| What is expected |
Update the records below by replacing "image size" with "screen size" and leaving every other part unchanged. Omit the pictures from your answer.

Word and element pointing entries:
-=-=-

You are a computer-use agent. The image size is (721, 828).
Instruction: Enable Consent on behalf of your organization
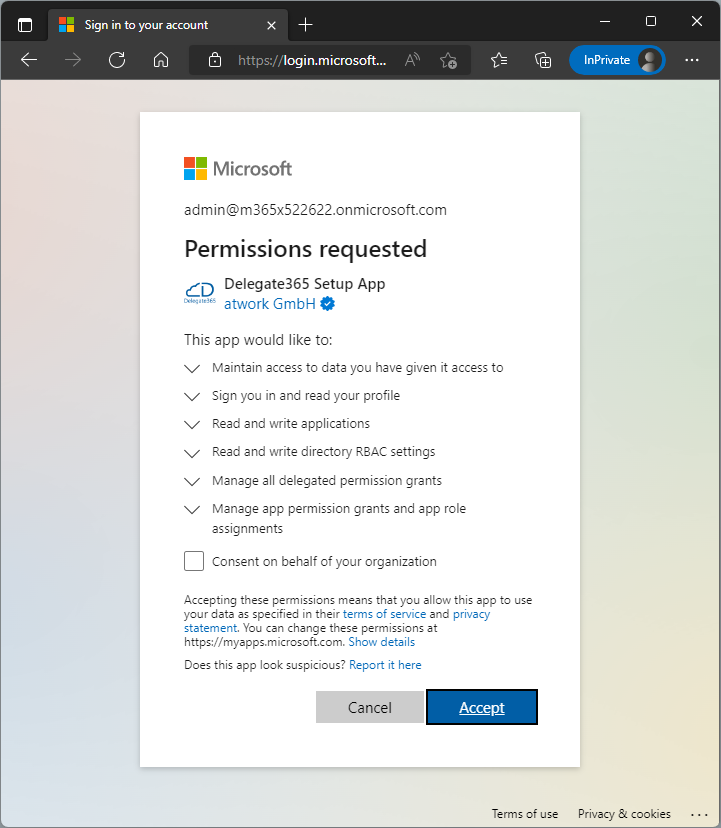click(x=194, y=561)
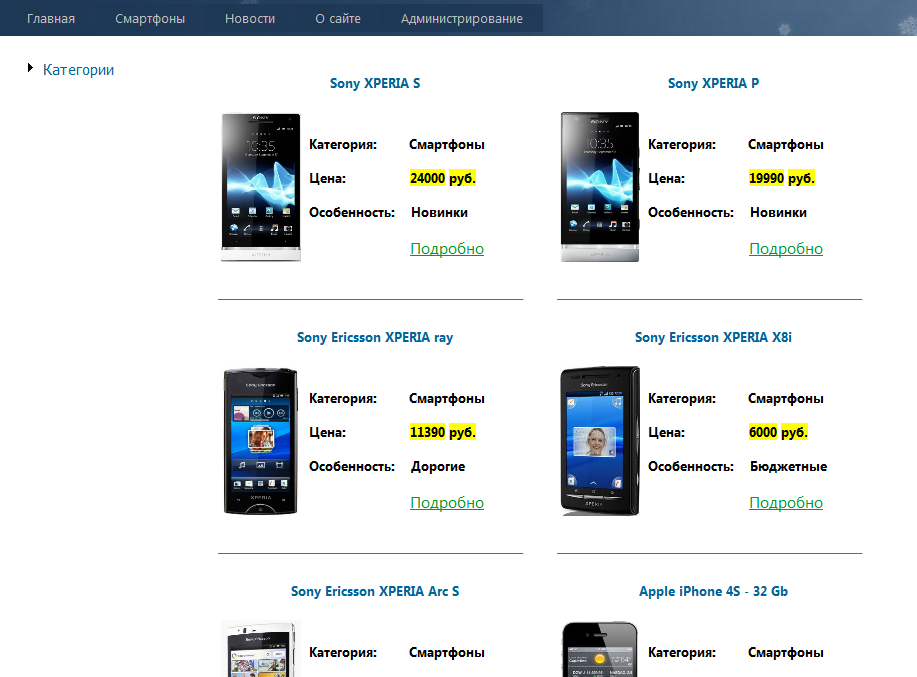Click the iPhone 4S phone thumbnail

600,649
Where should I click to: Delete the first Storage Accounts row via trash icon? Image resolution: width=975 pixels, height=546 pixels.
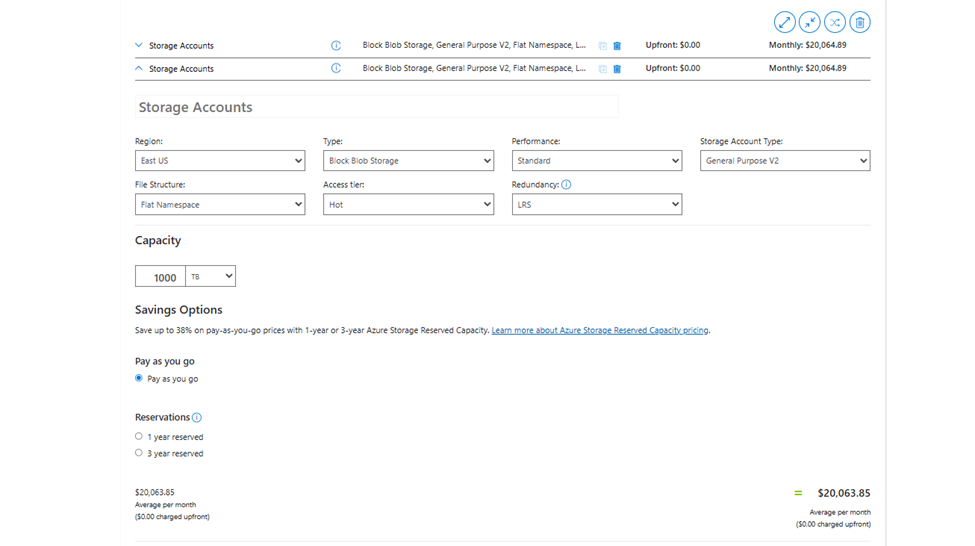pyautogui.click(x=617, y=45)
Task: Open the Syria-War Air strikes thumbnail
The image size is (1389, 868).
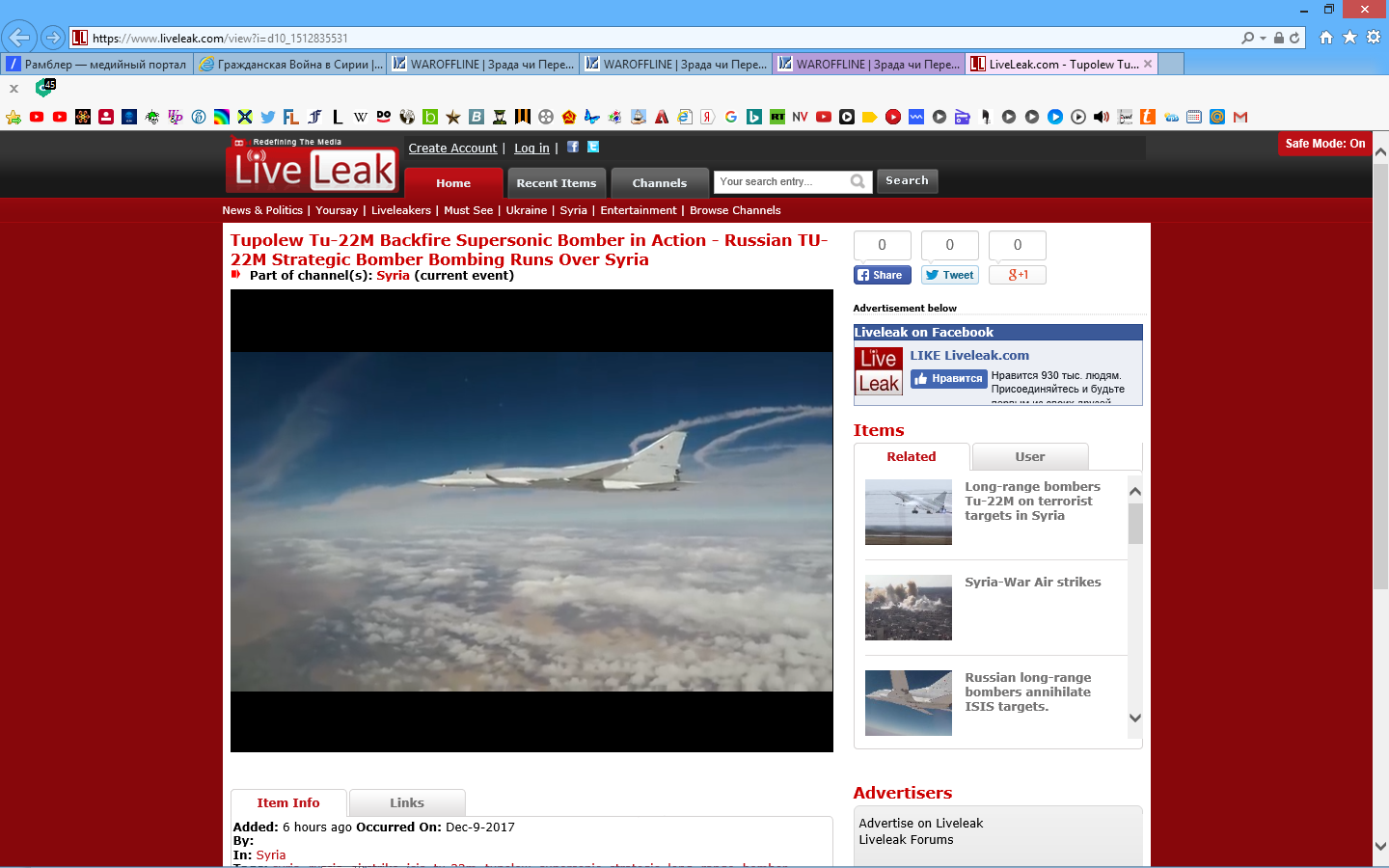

-=-=-

| Solution below |
You are a computer-use agent. The screen size is (721, 828).
Instruction: Enable Consent on behalf of your organization
click(x=194, y=561)
Click the iPhone 4S phone thumbnail

600,649
Where should I click to: Delete the first Storage Accounts row via trash icon? Image resolution: width=975 pixels, height=546 pixels.
pyautogui.click(x=617, y=45)
Task: Open the Syria-War Air strikes thumbnail
The screen size is (1389, 868).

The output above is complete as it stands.